What happened when a KU student’s oral exam was broadcast live on TV

This is a story that I couldn’t quite fit into last week’s article on the death of former KU campus titan Francis Heller, but that I need to share with you in some form. It comes from Fred Morrison, a law professor at the University of Minnesota, for whom Heller was an adviser and an instructor while he was at KU as an undergrad during the late ’50s and early ’60s.

In addition to numerous other roles during his decades at KU, Heller at one time helped lead KU’s famed Western Civilization program and taught the Western Civ courses. Morrison, a young man from a small western Kansas town who would go on to become a Rhodes Scholar, was a student in Heller’s Western Civ course in 1958.

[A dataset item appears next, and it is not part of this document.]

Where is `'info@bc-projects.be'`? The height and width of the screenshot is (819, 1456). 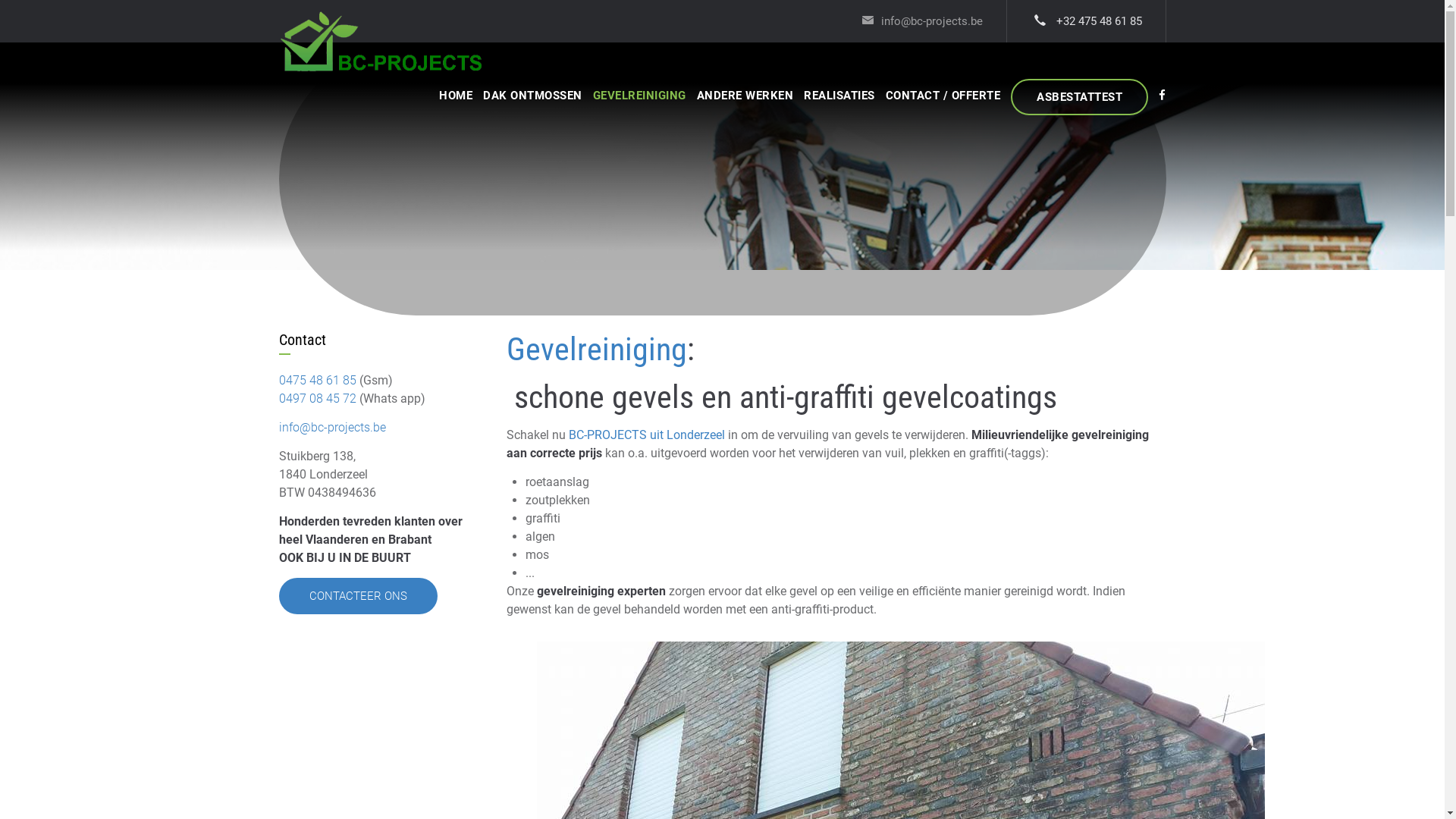 'info@bc-projects.be' is located at coordinates (921, 20).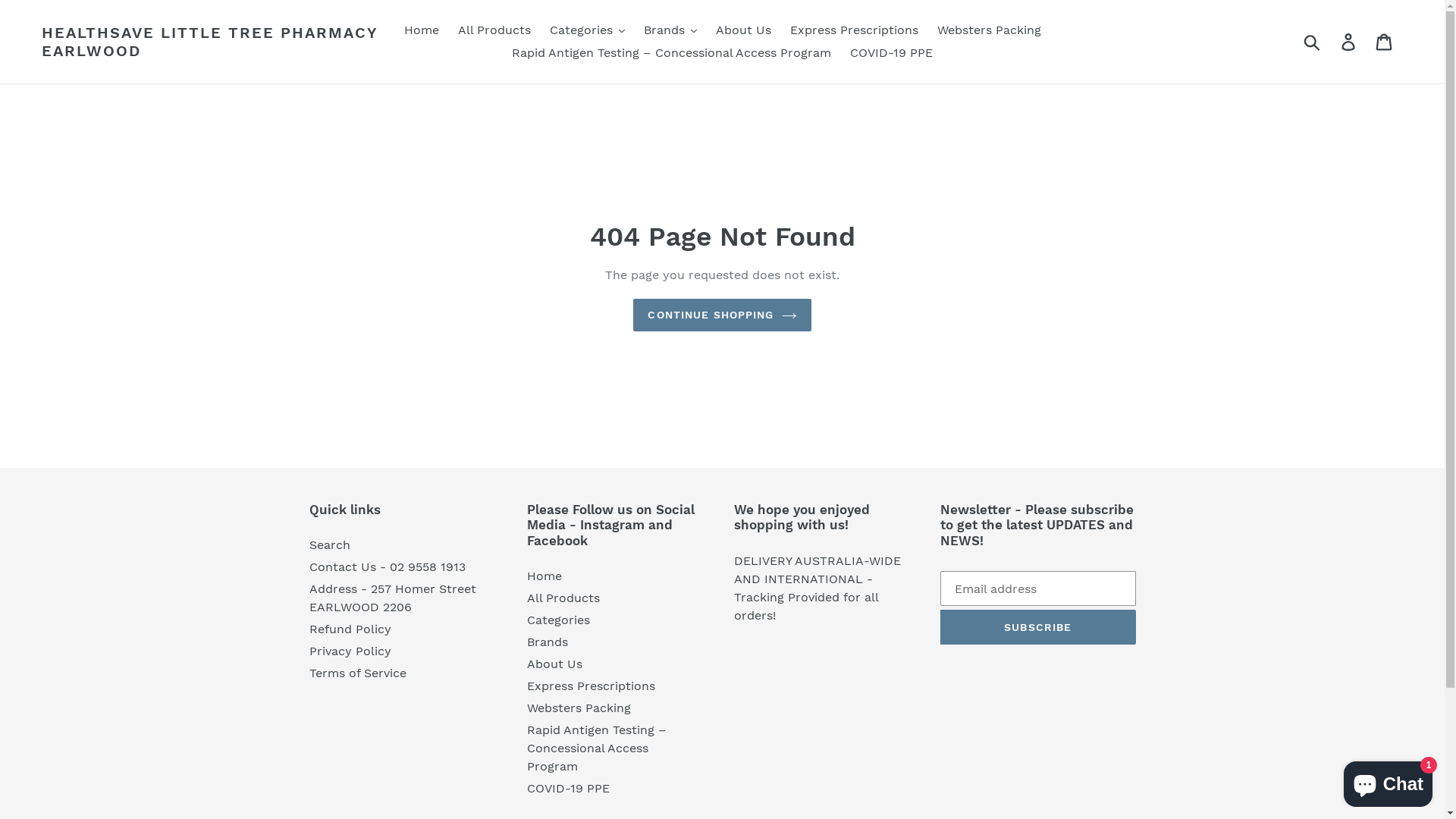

For some reason someone — Morrison cannot recall who — had the idea for a Kansas City TV station to broadcast part of one student’s final exam of the Western Civ course, which was done in an oral format. Morrison was selected as the lucky student. Heller and two other professors were to pose questions to him.

But the exam was not EXACTLY going to be broadcast live; the three instructors and Morrison rehearsed their questions and answers a few times before the broadcast started.

Then the camera went live. Heller, as he’d done during the rehearsals, asked the first question. But this time, the question was completely different.

No one else involved expected this, Morrison said. For his part, Morrison says he recovered from the shock and gave him an answer. But when the camera shifted to the next professor who was to ask a question, he just stared, silent and dumbfounded, as Kansas City watched. He couldn’t handle the deviation from the script.

It goes to show, Morrison said, that Heller always tried to push his students in a way few other instructors did. He did not favor taking the easy road.

“That’s the way he liked to play it,” Morrison says.

So, students, as you begin your semester tomorrow, take heart in one thing: At least none of your tests will be broadcast live on TV.